Fotografia: Maria Augusta

O director nacional dos Museus, Ziva Domingos, afecto ao Ministério da Cultura, considerou ontem em Luanda que um inventário sobre o património cultural imaterial e material, a nível nacional, para a actualização do Plano de Gestão de Risco, permite identificar as peças desaparecidas e o retorno das mesmas.

Ao debruçar-se sobre a “Protecção dos Bens Culturais em caso de conflito armado”, numa palestra realizada no Museu Nacional de História Militar, o director referiu ser importante dotar os militares e a população de conhecimentos para a protecção dos bens culturais quer em situações de conflito armado, quer em tempo de paz.
Com a aplicação de certas práticas, as instituições públicas, numa parceria com as comunidades, podem definir métodos para a criação de um inventário e a elaboração do Plano de Gestão de Risco, sobre a necessidade da protecção da herança cultural nacional.
Ziva Domingos incentivou a Organização Nacional de Defesa Civil a continuar a ajudar as instituições museológicas a preservar e valorizar as políticas que defendem o património cultural nacional.
A perda de um património material ou imaterial, segundo o responsável, pode acarretar a “perda de conhecimento para futuras gerações”, pois “recuperar a originalidade dos bens é mais difícil e dispendioso”.
O país, ao ratificar em 2011 a Convenção de Haia de 1954 e os seus protocolos, pode reclamar os direitos sobre a protecção do seu património cultural em caso de roubo ou extravio além fronteira, mesmo em situações de conflito armado.
Por outro lado, Ziva Domingos disse que os Estados membros da Organização das Nações Unidas para Educação, Ciência e Cultura (UNESCO) devem respeitar os bens culturais dos outros países em situação de guerra.
“A Convenção aconselha as partes em conflito a trabalharem em tempo de paz na criação de soluções para se respeitar o património cultural sobre pena de serem penalizadas”, frisou.
Por seu turno, o director do Museu Nacional de História Militar, Francisco António Silvestre, referiu que honrar o passado e a história do país prestigia todos os que fizeram sacrifícios para a independência. Os Museus são instituições fundamentais para a educação e transmissão de conhecimentos científicos e culturais, permitindo passagem de testemunho às novas gerações.

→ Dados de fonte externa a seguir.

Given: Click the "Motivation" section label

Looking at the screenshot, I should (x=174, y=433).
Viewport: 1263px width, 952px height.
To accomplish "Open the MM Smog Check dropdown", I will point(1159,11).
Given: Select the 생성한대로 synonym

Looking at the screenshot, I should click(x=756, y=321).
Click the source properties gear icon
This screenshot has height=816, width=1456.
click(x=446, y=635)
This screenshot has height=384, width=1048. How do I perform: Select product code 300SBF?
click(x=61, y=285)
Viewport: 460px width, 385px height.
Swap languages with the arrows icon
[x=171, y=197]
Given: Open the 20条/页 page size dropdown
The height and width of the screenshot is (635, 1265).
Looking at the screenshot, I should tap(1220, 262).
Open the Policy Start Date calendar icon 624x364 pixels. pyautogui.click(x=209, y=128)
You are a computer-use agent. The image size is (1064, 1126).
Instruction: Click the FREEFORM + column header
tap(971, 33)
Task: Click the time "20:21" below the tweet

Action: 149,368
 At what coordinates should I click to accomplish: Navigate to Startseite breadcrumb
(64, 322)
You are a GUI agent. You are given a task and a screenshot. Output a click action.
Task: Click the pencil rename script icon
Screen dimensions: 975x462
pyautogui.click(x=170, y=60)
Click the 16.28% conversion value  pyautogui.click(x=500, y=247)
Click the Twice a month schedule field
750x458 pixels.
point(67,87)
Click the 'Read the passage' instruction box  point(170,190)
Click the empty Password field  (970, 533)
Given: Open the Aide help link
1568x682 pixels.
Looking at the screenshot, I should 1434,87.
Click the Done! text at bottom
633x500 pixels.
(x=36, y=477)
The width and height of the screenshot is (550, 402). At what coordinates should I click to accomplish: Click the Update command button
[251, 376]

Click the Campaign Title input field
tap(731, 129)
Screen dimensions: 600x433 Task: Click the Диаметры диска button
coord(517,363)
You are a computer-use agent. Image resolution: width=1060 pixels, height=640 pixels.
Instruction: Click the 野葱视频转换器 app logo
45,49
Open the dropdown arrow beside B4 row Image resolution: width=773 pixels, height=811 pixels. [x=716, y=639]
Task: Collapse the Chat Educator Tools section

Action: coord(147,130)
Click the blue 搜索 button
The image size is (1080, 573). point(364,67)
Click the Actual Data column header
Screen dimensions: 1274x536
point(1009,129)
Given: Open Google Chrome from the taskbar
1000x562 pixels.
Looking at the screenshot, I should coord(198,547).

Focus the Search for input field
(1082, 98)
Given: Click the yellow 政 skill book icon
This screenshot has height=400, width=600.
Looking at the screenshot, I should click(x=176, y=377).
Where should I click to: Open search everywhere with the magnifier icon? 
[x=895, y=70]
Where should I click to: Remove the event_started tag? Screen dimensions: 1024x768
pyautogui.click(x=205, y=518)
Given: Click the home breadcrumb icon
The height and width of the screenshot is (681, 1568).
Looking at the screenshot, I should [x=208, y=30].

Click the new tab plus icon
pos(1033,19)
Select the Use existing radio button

“O Museu é um dos maiores símbolos culturais de um país, particularmente pelos conteúdos existentes nos mesmos”, disse.
Em representação do Chefe de Estado Maior da Forças Armadas Angolanas (FAA), o general António Higino de Sousa Santos disse que o Executivo, desde o alcance da paz, tem intensificado os investimentos na formação de quadros no sentido de dar respostas às necessidades do país. As FAA têm estado a evoluir no ramo da investigação científica, apostando na formação dos efectivos no país e no estrangeiro. “É importante reconhecer os ganhos do país em ter arquivos sobre o património imaterial e material. Importante por permitir aos estudantes elaborarem melhor os seus trabalhos”, disse.
A palestra foi organizada para comemorar os 37 anos de existência do Museu de História Militar, que está situado na antiga Fortaleza São Miguel.